Intelligence agencies are once again being discussed in Germany: in parliament, in talk shows, at the bar. And once again, the debate follows a principle all too familiar; no one knows anything for sure, but everyone knows better.
Bets are being taken. Does Federal Intelligence Service President Schindler need to go? Head Chancellor Altmaier? Interior Minister de Maizière? Each one is on the chopping block.
“The Chancellor’s Office, led by the Christian Democratic Union for 10 years, is responsible for the German intelligence community behaving properly,” drummed Social Democratic Party General Secretary Yasmin Fahimi.
But the problems go beyond political party lines. It’s hard to believe, but it was 11 years ago that the chancellor of the ministry was named Steinmeier. The Social Democrat, until today a ruling of high rank, had increased communication between the Federal Intelligence Service and the National Security Agency to an unprecedented level in its history. The one-time close ranks had a reason. Europe and the United States found themselves challenged by Islamist terrorism more than ever.
Compliance with previous boundaries and rules — which may exist domestically, but are questionable abroad — was considered an old way of thought. The new tone was echoed in the grim threat of Interior Minister Otto Schily when addressing Islamists, “Those that love death can have it.” Have the Germans partly lost control over the opaque world in which intelligence agencies operates?
The Americans repeatedly colored outside the lines anyway. With gigantic nets, they trawled for anything they could get. Whether it was a terrorist was not so important. They even listened in on the chancellor’s cell phone. Angela Merkel can be happy about it in retrospect: It dampens excitement in Paris regarding an alleged German-American cooperation to collect information in France and Austria.

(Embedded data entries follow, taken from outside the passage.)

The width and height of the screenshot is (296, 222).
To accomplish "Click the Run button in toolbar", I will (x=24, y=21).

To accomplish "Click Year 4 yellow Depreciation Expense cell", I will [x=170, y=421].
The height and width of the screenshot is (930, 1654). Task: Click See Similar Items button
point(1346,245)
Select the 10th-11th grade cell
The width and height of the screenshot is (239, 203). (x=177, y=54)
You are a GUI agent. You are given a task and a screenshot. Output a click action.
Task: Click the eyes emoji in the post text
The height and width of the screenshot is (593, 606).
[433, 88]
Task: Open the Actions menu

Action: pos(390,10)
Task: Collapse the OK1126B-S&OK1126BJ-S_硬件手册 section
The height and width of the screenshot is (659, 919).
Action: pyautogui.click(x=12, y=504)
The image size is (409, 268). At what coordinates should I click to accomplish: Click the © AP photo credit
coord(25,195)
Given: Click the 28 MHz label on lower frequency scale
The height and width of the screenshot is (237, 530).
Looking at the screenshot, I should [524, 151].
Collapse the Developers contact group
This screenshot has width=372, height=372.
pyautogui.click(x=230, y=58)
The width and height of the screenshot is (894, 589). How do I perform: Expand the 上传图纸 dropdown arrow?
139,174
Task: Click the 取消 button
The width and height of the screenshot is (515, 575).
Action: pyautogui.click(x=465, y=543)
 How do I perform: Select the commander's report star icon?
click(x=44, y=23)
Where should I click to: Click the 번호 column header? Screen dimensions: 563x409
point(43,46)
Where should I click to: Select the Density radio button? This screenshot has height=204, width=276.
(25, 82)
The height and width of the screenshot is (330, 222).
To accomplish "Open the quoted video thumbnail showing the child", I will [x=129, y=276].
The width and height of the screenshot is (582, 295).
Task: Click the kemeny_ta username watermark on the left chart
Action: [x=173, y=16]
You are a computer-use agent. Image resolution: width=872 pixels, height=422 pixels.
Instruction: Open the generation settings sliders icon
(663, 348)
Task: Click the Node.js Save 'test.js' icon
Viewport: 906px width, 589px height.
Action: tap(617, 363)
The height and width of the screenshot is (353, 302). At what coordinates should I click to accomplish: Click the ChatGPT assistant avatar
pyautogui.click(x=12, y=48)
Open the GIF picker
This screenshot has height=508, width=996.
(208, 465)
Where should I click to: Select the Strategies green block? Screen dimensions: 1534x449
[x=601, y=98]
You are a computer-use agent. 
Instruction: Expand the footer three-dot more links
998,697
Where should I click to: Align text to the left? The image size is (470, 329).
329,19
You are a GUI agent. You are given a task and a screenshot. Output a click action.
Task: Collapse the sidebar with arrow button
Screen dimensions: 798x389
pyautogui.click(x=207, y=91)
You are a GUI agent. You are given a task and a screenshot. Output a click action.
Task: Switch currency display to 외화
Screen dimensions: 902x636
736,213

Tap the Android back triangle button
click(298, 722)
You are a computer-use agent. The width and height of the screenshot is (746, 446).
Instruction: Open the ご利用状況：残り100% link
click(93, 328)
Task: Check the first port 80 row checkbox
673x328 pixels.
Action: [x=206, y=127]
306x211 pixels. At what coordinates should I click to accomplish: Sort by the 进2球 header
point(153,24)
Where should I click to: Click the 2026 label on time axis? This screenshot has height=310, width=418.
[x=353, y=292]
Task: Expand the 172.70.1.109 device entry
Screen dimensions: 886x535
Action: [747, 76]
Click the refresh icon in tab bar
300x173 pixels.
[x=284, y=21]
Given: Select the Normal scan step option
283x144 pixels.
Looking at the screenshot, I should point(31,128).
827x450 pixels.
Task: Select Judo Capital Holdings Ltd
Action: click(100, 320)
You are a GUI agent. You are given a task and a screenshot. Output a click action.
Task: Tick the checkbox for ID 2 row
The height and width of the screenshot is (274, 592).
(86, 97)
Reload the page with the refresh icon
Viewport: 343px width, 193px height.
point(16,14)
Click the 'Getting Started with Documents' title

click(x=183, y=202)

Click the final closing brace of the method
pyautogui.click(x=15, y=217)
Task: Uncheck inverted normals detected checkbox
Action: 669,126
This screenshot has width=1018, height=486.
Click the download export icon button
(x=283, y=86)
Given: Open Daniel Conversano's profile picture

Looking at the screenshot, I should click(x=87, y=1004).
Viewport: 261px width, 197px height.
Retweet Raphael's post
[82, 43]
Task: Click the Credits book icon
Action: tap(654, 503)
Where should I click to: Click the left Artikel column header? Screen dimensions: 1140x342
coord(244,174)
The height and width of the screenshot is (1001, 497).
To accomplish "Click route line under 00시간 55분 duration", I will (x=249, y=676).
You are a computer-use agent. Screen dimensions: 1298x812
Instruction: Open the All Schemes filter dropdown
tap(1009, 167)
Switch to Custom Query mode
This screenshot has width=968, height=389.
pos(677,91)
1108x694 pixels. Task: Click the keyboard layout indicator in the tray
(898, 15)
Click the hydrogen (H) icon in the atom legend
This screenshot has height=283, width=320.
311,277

It should now be necessary for the Americans to be aggressively restrained. And current needs would actually require a new form of cooperation between the elected officials in Washington and Berlin for joint control of intelligence agencies. But the Germans are reluctant to part with their role as critics within the U.S. They are indebted to the superpower, and that is Berlin’s problem. Germany’s agencies see and hear too little without the help of the United States.
The NSA laid grain for the blind German chickens once again in 2007 and warned Germany of the Islamist group Sauerland, who had already put together explosives for a mass murder at the Frankfurt airport. The higher regional court in Dusseldorf imposed a sentence of up to 12 years of imprisonment in the case.
The NSA can save lives in Germany. This fact alone will again and again contribute to future silence in the highest German security circles when dealing with the U.S. Regarding the former Sauerland group, it has been heard that a hydrogen peroxide buyer from Oberusel also had contacts in Hessen. Information like this muffles the now and then overly loud sounds in talk shows and at the bar. We all live with a dilemma, irrespective of the intelligence agencies.